高倉寺 金堂・御影堂・宝起菩薩堂
更新日:2017年2月9日
指定区分
堺市指定有形文化財
説明
高倉寺 境内
高倉寺は、南区高倉台に所在する真言宗寺院です。『行基年譜』によると、当寺は行基建立の四十九院のひとつで、大修恵院(だいすえいん)と呼ばれ、慶雲2年(705)行基38歳の開創です。また寺伝によると、高倉天皇(1161~1181)がお越しになられ、「大修恵山高倉寺」の称号を賜ったと伝えられています。
天正13年(1585)の根来(ねごろ)攻めによる兵火で伽藍(がらん)を焼失したと伝えられていますが、その後再建され、現在境内には、金堂をはじめ多くの仏堂が小高い丘の上に密集して建ち、江戸時代の濃密な寺院空間を今に伝えています。
金堂
金堂は、桁行(けたゆき)五間、梁間(はりま)三間、一重、切妻造、向拝(こうはい)一間、本瓦葺、四方に錣庇(しころびさし)をまわす仏堂です。

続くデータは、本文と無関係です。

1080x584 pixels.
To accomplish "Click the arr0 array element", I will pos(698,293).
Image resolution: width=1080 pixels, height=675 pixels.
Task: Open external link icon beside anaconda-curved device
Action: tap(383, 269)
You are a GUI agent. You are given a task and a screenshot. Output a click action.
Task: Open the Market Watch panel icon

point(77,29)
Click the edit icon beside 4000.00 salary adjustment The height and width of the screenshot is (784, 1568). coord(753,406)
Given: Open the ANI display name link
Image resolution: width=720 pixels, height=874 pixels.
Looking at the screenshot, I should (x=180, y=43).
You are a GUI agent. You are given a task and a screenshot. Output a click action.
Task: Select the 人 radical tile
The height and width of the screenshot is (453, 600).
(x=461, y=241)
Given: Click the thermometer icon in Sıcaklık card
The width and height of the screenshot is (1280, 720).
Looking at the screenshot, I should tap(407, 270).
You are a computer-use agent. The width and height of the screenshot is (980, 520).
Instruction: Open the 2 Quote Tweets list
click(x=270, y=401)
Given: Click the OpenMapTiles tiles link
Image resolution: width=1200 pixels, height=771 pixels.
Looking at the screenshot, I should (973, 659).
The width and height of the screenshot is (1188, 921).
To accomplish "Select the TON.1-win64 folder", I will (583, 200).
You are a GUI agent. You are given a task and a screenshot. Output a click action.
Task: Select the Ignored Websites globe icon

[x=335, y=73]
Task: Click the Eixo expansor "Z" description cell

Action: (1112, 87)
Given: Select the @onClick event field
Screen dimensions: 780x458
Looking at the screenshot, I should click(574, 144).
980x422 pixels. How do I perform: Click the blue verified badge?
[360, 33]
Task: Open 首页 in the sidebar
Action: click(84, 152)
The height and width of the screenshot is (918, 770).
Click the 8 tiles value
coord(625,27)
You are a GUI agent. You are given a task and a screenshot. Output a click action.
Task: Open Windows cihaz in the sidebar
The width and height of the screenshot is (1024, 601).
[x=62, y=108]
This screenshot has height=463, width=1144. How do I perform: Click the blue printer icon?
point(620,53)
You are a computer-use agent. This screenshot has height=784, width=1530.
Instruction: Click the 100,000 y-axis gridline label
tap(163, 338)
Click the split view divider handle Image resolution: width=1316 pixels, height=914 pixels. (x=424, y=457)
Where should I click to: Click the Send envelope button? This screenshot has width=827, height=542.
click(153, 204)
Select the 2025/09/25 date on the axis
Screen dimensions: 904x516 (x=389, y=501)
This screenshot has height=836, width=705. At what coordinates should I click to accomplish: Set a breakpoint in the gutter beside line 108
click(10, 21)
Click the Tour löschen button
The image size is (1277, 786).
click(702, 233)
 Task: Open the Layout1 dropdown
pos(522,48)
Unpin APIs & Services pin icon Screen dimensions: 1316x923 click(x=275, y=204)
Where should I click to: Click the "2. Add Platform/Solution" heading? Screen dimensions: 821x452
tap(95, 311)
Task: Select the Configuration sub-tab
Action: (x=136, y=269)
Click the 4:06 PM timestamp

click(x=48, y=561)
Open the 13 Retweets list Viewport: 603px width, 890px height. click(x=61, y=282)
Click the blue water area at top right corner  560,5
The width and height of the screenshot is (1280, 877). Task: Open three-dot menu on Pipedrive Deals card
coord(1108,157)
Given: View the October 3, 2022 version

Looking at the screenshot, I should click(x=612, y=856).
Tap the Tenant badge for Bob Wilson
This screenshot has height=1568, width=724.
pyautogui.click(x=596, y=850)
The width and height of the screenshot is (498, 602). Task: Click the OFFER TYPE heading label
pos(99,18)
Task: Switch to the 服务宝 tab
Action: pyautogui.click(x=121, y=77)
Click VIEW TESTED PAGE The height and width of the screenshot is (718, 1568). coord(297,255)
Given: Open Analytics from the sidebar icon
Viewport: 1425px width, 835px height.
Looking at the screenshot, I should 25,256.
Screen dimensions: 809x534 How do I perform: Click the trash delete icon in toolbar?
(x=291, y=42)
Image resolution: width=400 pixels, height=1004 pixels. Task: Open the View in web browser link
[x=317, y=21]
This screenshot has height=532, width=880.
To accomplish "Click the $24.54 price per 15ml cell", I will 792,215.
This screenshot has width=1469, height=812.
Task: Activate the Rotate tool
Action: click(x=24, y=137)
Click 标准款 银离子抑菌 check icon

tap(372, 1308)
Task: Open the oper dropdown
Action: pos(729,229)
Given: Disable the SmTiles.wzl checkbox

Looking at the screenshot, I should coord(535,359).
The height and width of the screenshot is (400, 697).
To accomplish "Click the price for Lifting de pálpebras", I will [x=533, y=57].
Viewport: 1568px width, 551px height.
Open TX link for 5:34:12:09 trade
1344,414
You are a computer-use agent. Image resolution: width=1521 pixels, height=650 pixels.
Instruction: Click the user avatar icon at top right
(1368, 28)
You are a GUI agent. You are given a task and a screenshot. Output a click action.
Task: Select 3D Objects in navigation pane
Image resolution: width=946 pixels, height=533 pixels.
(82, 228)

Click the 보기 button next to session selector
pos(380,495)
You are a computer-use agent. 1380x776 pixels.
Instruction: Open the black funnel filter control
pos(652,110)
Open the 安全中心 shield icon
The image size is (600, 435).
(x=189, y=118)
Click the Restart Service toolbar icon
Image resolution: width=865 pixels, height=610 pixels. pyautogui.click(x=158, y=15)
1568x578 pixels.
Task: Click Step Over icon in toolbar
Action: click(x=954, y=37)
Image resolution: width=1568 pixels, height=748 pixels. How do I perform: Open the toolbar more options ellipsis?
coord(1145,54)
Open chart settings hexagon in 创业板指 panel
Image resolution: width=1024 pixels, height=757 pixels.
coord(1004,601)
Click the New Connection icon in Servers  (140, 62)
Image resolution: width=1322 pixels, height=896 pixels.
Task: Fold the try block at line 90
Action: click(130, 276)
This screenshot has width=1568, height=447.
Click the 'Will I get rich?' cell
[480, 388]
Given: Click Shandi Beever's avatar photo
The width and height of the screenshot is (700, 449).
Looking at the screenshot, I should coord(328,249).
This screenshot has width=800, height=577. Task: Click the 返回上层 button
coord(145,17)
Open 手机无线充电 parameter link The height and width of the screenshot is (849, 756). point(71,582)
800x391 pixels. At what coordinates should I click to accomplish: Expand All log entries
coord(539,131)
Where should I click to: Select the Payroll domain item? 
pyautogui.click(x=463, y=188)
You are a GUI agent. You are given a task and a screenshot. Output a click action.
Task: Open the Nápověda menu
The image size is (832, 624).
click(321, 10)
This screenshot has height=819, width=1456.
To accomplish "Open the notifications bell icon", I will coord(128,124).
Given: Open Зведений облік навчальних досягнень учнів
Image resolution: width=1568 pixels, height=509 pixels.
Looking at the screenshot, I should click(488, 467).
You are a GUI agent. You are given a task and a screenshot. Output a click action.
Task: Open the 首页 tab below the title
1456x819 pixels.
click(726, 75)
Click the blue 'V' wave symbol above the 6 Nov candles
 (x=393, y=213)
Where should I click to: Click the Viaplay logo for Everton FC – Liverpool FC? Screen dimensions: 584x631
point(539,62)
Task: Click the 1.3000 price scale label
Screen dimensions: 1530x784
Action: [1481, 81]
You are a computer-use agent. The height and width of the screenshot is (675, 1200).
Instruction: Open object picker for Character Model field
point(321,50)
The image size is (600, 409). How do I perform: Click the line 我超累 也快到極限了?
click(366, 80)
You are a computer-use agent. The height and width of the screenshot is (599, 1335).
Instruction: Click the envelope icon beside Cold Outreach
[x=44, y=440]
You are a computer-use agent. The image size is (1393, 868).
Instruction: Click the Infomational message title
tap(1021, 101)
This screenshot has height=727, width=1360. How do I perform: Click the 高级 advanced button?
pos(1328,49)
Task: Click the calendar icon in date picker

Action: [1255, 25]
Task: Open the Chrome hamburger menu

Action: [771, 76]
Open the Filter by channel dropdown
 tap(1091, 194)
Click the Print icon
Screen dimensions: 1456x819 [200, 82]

建築年代は寺伝で伝わる、寛永7年(1630)に再建され、その後延宝2年(1674)に大改築されたものと考えられます。外観的には切妻造で錣庇をまわし妻入とする、他に例を見ない姿のものであり、また堂内においては、外陣(げじん)の奥行が浅く、内外陣(ないげじん)に仕切られるなどの中世的な密教仏堂平面であることなど、建築史的にも重要な建造物です。
高倉寺 金堂
御影堂
桁行三間、梁間三間、一重、宝形造、向拝一間、本瓦葺の方三間堂です。背面の下屋(げや)は、後に増築されたものです。江戸時代、河州6組の大工組のひとつ石川新堂村大工と、地元の上神谷(にわだに)豊田村大工によって、明和3年(1766)に建築されたことが棟札(むなふだ)から知られます。向拝には江戸後期の華やかな彫刻が見られますが、正面の蔀戸(しとみど)や面取の大きな角柱は古式な姿を今に伝えています。
堂内の宮殿形厨子(くうでんがたずし)は正面を二間とし、中柱上に軒唐破風(のきからはふ)を設ける異例の形式です。内部には弘法大師(こうぼうだいし)、行基菩薩(ぎょうきぼさつ)を祀ります。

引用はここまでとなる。